Shanghai led gains, rising more than two percent, while Hong Kong, Tokyo, Seoul and Mumbai also advanced. Taipei, Bangkok and Jakarta were also slightly higher, though Sydney, Singapore, and Wellington were in the red.
Trillions of dollars in government and central bank cash have provided much-needed support to economies—particularly equity markets—and none more so than in the United States.
And with the first massive rescue package having run its course and Federal Reserve monetary policies such as record-low interest rates having limited effect, pressure is growing on Congress to come up with more help, with the head of the central bank leading the calls.
But there is little hope Republicans and Democrats are anywhere close to reaching a compromise after weeks of bickering.
With nearly 30 million Americans receiving government help, observers said there was growing concern about the impact on the crucial consumer sector that drives the world’s top economy.
House speaker Nancy Pelosi on Thursday again pledged to press ahead with talks on a new deal, but said Republicans are unwilling to compromise on the size.

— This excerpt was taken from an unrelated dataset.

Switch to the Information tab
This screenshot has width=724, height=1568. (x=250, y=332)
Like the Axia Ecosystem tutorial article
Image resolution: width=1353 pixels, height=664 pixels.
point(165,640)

“We have a massive problem in our country,” she told reporters, while White House Chief of Staff Mark Meadows said he was “not optimistic” Pelosi would want to have a “meaningful” conversation if dialogue resumed.
The standoff continues despite President Donald Trump calling this week for Republicans to increase their proposal.
While the Fed essentially said Wednesday that interest rates would remain low for at least three years, Tapas Strickland at National Australia Bank said it disappointed some.
He added that traders “had expected the Fed to show greater willingness to step in and fill the fiscal void given the US Congress seems unwilling/unable to agree to a new fiscal package.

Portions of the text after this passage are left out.